Saat ditanya lebih jauh soal aksi yang gagal, ia hanya berkata, “Lagi sarapan aja kami.”
Audiensi Tertutup: Bahas Ketahanan Pangan atau Alihkan Isu?
Kasi Humas Polres Sergai, Iptu L. Manullang, saat dikonfirmasi membenarkan adanya audiensi antara kepala desa dengan Kapolres. Namun, ia tidak merinci isi pertemuan tersebut.
“Benar, mereka audiensi dengan Kapolres,” ujarnya singkat.
Beredar kabar bahwa audiensi membahas ketahanan pangan desa, namun sejumlah sumber menyebutkan, topik itu hanyalah "pengalihan isu" untuk menutupi persoalan utama: dugaan pemerasan oleh oknum yang selama ini membebani kepala desa.
Jumlah Peserta Tak Sesuai, Banyak Kepala Desa Pilih Bungkam
Informasi Sebelumnya, aksi menyebutkan akan hadir lebih dari 237 kepala desa dan perangkat desa dari 17 kecamatan. Namun di lapangan, jumlah peserta jauh lebih sedikit dari yang direncanakan.

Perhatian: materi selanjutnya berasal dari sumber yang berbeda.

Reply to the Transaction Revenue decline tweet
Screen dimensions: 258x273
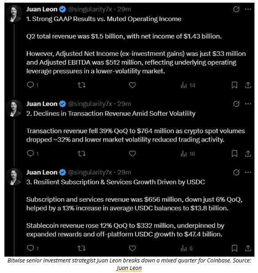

Banyak kepala desa yang sempat menyuarakan keresahan, tiba-tiba bungkam dan menghindari wartawan.
Situasi ini menimbulkan pertanyaan baru:
Apakah sebagian kepala desa memilih mundur karena takut, ataukah memang ada tekanan kuat dari pihak tertentu agar aksi tidak membesar?
Perubahan drastis ini menimbulkan dugaan kuat adanya intervensi kekuasaan. Apakah benar-benar ada upaya membungkam suara kepala desa yang mulai berani bersuara, atau justru pemerintah desa sendiri yang takut transparansi anggaran dan kinerja mereka terbongkar?
Sebelumnya, kepala desa disebut-sebut gerah dengan ulah sejumlah oknum LSM dan aparat hukum yang kerap mencari-cari kesalahan penggunaan dana desa, lalu menjadikannya alat pemerasan. Namun, saat kesempatan berbicara terbuka muncul, justru mereka memilih diam.
Wajar Publik Bertanya:
- Mengapa tema utama pemerasan yang sudah disiapkan sejak awal tiba-tiba dihapus tanpa penjelasan?
- Apakah kepala desa takut jika isu pemerasan berbalik menyerang mereka sendiri soal dugaan penyalahgunaan dana desa?
- Siapa pihak yang sebenarnya diuntungkan jika isu ini dikubur?
Sejumlah pengamat lokal menilai, diamnya para kepala desa dan pengalihan isu ke ketahanan pangan menunjukkan adanya "deal senyap" antara pihak-pihak terkait.
“Kalau tidak ada tekanan, kenapa seluruh kepala desa tiba-tiba diam serentak? Ini bukan kebetulan, ini skenario,” kata seorang aktivis pemantau kebijakan publik Sergai.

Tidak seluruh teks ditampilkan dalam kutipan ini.